Surgery lowered the death rate from aortic rupture

A study finds that a patient’s chance of surviving a ruptured aorta is significantly improved, but the condition remains fatal if it is not recognized early and surgically repaired.

A team of researchers examined the early death rates of more than 5,600 patients admitted to hospital and examined hourly with acute type A aortic dissection between 1996 and 2018 from the International Registry of Acute Aortic Anatomy. Fatal dissection often occurs when the blood rushes through the tear to climb Aortawhich leads to the separation of its layers.

The results are published in heart gamma It reveals that 5.8% of patients with acute type A aortic dissection died within the first two days after arriving at hospital, with a mortality rate of 0.12% per hour. The rate is much lower than reported in the 1950s, which estimated that 37% of patients died within the first 48 hours, with a 1-2% increase in mortality per hour.

says Kim Eagle, author of the research paper and director of the University of Michigan Health Frankel Cardiovascular Center.

Of all patients, 91% either had surgery or were destined for surgery, while the others were treated medically due to advanced age and complications, such as stroke and kidney failure. Nearly 24% of those receiving medical treatment alone died within two days, compared to 4.4% of patients treated with surgical repair – a mortality rate more than 5 times higher.

“It is possible that patients who underwent medical treatment were not candidates for surgery because of their comorbidities,” says Pu Yang, a professor of cardiac surgery at the University of Michigan Medical School, who was not involved in the study. “Medically managed patients can die from complications associated with aortic dissection—such as poor perfusion, cardiac tamponade, aortic rupture, and acute aortic insufficiency, which can be treated with surgery—or from their existing medical conditions that can be exacerbated by aortic dissection.”

Only 1% of patients deemed OK for surgery died before the operation. These patients died an average of approximately nine hours after being admitted to the hospital, which exceeds the average of six hours for surgery for all patients.

Transfer between hospitals is required in more than 70% of aortic dissections, causing inherent delays. Prior to this study, Eagle says, premature death from this condition was thought to be so prohibitive that working urgently, even in hospitals with limited volumes of aortic dissection surgery and resources, was the preferred strategy.

However, there is evidence that surgery in a small-sized hospital can double the risk of death while undergoing repair compared to larger providers. In addition, mortality rates for open repair of acute type A aortic dissection are approximately three times higher when the procedure is not performed by a dedicated aortic surgeon.

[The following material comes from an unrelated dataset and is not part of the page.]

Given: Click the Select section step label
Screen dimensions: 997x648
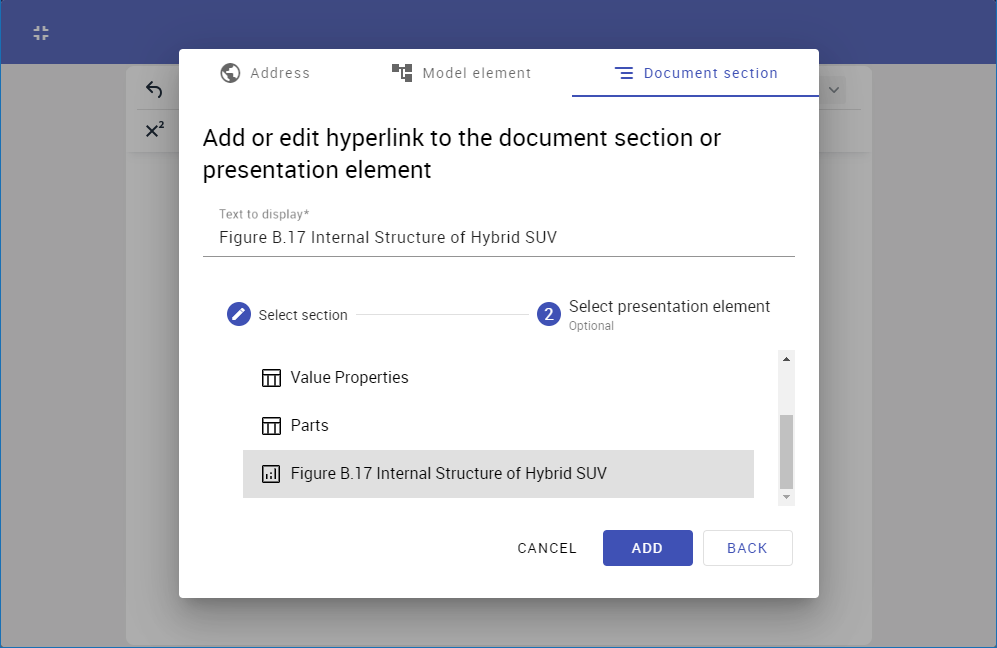Looking at the screenshot, I should click(x=303, y=315).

“Hospital mortality in a high-volume center like UM, where aortic dissection patients are cared for only by highly experienced aortic surgeons, can be as high as 5%, while the same patient undergoing surgery in a low-volume center may be as high as 5%. to 20% or higher,” says Eagle. “With this new information, it is clear that the ‘cost,’ or risk, of delaying four to six hours due to transfers is more than offset by the reduced risk of surgery in experienced hospitals.”

Cases are rare. Approximately three out of every 100,000 people have an aortic dissection each year. The condition most commonly affects older men, and a person with a tear may feel “a knife-like pain in the back,” according to Erad.

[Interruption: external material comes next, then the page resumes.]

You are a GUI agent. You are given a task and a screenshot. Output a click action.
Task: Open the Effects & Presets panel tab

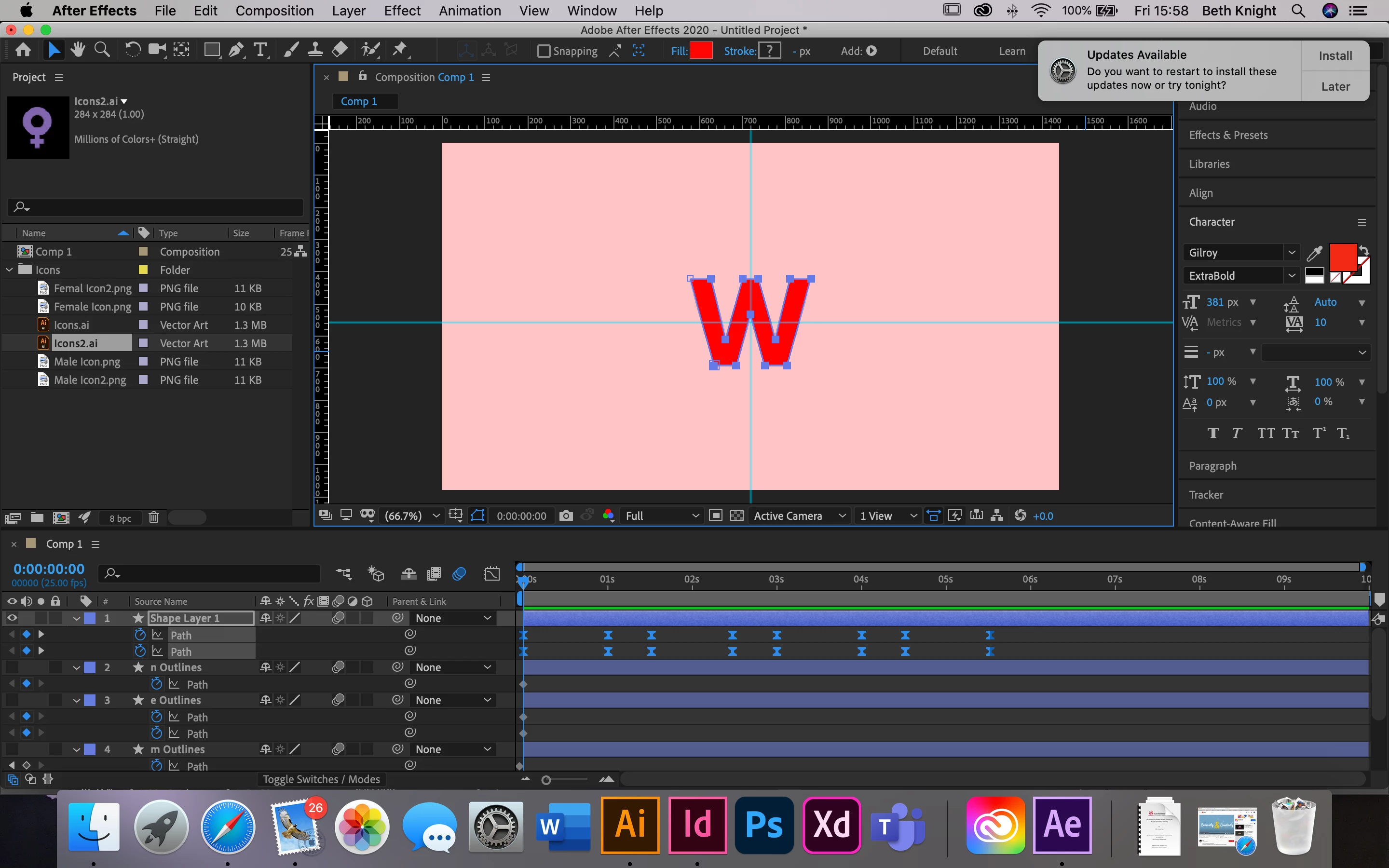coord(1228,135)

It is estimated that up to 50% of patients will die before they reach hospital, making the overall mortality rate for aortic dissection much higher.

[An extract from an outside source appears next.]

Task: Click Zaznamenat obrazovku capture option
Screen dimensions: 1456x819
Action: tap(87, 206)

“There is a need to identify populations at high risk for aortic dissection, such as those with a family history of aortic aneurysms and dissection, especially at a younger age, or known disease-causing genetic variants, so that we can optionally replace the proximal aorta to prevent aortic dissection-type A sharp,” Yang says. “For young people under 55 who have severe chest pain, we have to establish whether patients have aortic dissection or otherwise.”

The International Aortic Anatomy Registry was established at the University of Michigan in 1996. There are currently 58 aortic centers around the world that participate in this ongoing collaboration.

Additional co-authors are from the Minneapolis Heart Institute Foundation. Royal Brompton & Harefield NHS Foundation Trust; University of Toronto; University of Washington School of Medicine; Fondazione IRCCS Ca’ Grand Ospedale Maggiore Policlinico; Tromsø University Hospital; Perelman School of Medicine; University of Calgary; Medical University of Vienna; Brigham and Women’s Hospital; Hadassah Hebrew University Medical Center; and Massachusetts General Hospital.

Eagle reports on grants from WL Gore & Associates, Medtronic, and Terumo while the study is being conducted.